3. Er is geen concreet zicht op legalisatie van de overtreding. Dat zou alleen kunnen door het vergunnen van de twee oude stallen en dat is niet de bedoeling van de derde-partij. Het is onvoldoende duidelijk wanneer de overtreding zal worden beëindigd. Weliswaar heeft vergunninghouder een plan van aanpak opgesteld, maar in dit plan van aanpak wordt het gebruik van stallen 1 en 2 tot in 2022 voortgezet tot de bouw van de nieuwe stal in afwijking van de geldende omgevingsvergunning. Weliswaar is een bank bereid het project te financieren maar er zijn nog geen offertes voor de bouw van de stal uitgebracht. Daarom valt niet te zeggen hoe lang de overtreding zal blijven duren. Het plan van aanpak is daarom te vrijblijvend.
4.1
Verweerder heeft het verzoek om handhaving afgewezen omdat de gevolgen van handhaving voor de derde-partij onevenredig zijn. De derde-partij weet nog niet of zijn plannen kunnen doorgaan vanwege het lopende beroep tegen de natuurvergunning. Daarom wilde de bank ook niet een financiering verstrekken. Het is moeilijk om stallen 1 en 2 leeg te zetten omdat het hier om een zeugenhouderij gaat met een fokkerijplanning.
4.2
De voorzieningenrechter begrijpt dat de derde-partij in een lastige situatie zit. De derde-partij is met andere agrariërs in Noord-Brabant in de afgelopen jaren geconfronteerd met meerdere ingewikkelde wijzigingen in de milieu- en natuurregelgeving en de provinciale ruimtelijke verordening en er komt steeds nieuwe rechtspraak. Het is dan ook niet vreemd dat een bank terughoudend is om financiering te verstrekken. Dat vormt echter geen vrijbrief om het bedrijf in oude stallen voort te zetten met meer nadelige gevolgen voor natuur en milieu. Er zal een moment moeten komen waarop duidelijk wordt wat het bedrijf gaat doen: of het bedrijf gaat door, of het stopt of er wordt een andere keuze gemaakt. Ook verzoekers (en de natuur en het milieu) zullen op gegeven moment willen weten waar ze aan toe zijn.
4.3
De onzekerheid bij de derde-partij is daarom geen reden om de overtreding voort te laten duren. Verweerder had er ook voor kunnen kiezen om in een handhavingsbesluit een duidelijk stappenplan vast te leggen zodat iedereen weet waar hij aan toe is. Hierbij kan verweerder de derde-partij meerdere varianten bieden om de overtreding te beëindigen (zoals het realiseren van de nieuwe stallen, het stoppen van het gebruik van de oude stallen of andere varianten) en kan verweerder door middel van een begunstigingstermijn een duidelijk tijdspad vastleggen. Idealiter neemt verweerder een dergelijk besluit na overleg met de derde-partij én verzoekers. Door het handhavingsverzoek te weigeren, verliest verweerder echter de regie en escaleert het conflict. Er ontstaat een handhavingsimpasse waar niemand wijzer van wordt. Overigens heeft verweerder de mogelijkheid om in de bezwaarfase alsnog de regie te pakken, maar de voorzieningenrechter vindt dat verweerder hier wel vaart mee moet maken.

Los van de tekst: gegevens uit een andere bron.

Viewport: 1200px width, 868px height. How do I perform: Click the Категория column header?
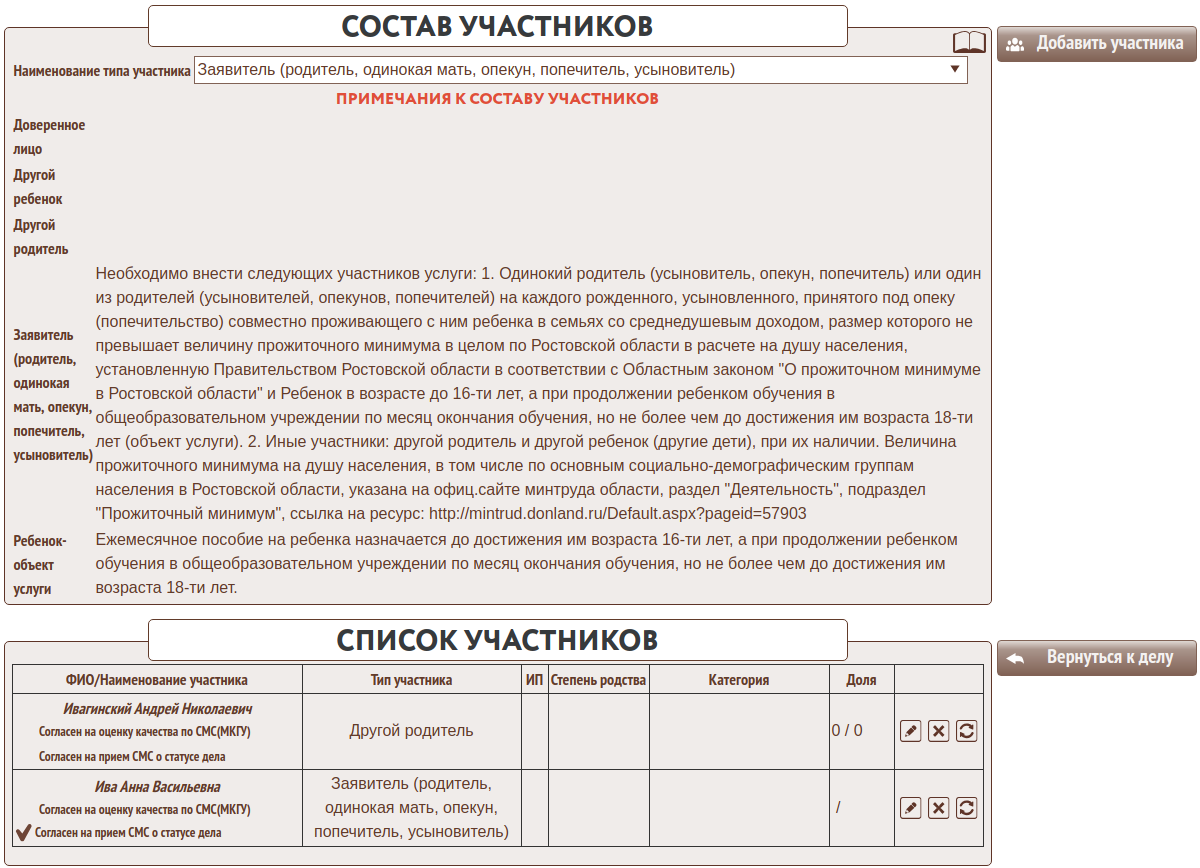click(x=739, y=680)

5. De voorzieningenrechter schorst het bestreden besluit omdat het naar zijn verwachting in bezwaar niet in stand kan blijven. Hiermee spoort de voorzieningenrechter partijen aan om met elkaar in overleg te treden. De schorsing van het besluit betekent verder ook dat de derde-partij aan dit besluit geen rechtvaardigingsgrond of schulduitsluitingsgrond kan ontlenen om het milieudelict te (blijven) plegen. De voorzieningenrechter wijst partijen er op dat een opzettelijke overtreding van artikel 2.1, eerste lid onder e, van de Wabo een economisch delict is als bedoeld in artikel 1a, eerste lid van de Wet economische delicten en dat degene die dit misdrijf begaat gestraft kan worden met gevangenisstraf van ten hoogste zes jaren, taakstraf of geldboete van de vijfde categorie. Het Openbaar Ministerie en uiteindelijk de economische politierechter zal moeten beslissen of vervolging wordt ingesteld en of een straf of maatregel moet worden opgelegd.

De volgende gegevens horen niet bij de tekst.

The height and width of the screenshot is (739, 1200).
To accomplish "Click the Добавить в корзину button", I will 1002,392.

6. Verzoekers hebben ook gevraagd om bij wijze van voorlopige voorziening verweerder te gelasten handhavend op te treden. Dit vindt de voorzieningenrechter in dit geval een te verstrekkende voorziening. Er is niet voorlopigs aan een dergelijke voorziening. De voorzieningenrechter neemt hierbij verder in aanmerking dat hij volgens vaste rechtspraak van de Afdeling bestuursrechtspraak van de Raad van State niet zelf een last onder dwangsom kan opleggen.

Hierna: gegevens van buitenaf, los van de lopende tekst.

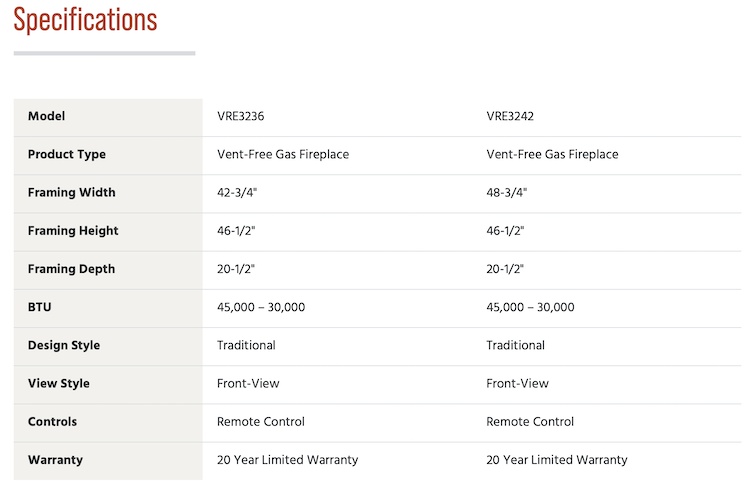Click the VRE3236 model cell
Viewport: 750px width, 485px height.
241,116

7. Omdat de voorzieningenrechter het verzoek toewijst, bepaalt de voorzieningenrechter dat verweerder aan verzoekers het door hun betaalde griffierecht vergoedt. De voorzieningenrechter veroordeelt verweerder in de door verzoekers gemaakte proceskosten (1 punt voor het indienen van het verzoekschrift, 1 punt voor het verschijnen ter zitting conform het Besluit proceskosten bestuursrecht).
Deze uitspraak is gedaan door mr. M.J.H.M Verhoeven, voorzieningenrechter, in aanwezigheid van mr. H.J. van der Meiden, griffier. De uitspraak is in het openbaar geschied op 27 augustus 2021.
griffier voorzieningenrechter
Afschrift verzonden aan partijen op:

Rechtsmiddel

Tegen deze uitspraak staat geen rechtsmiddel open.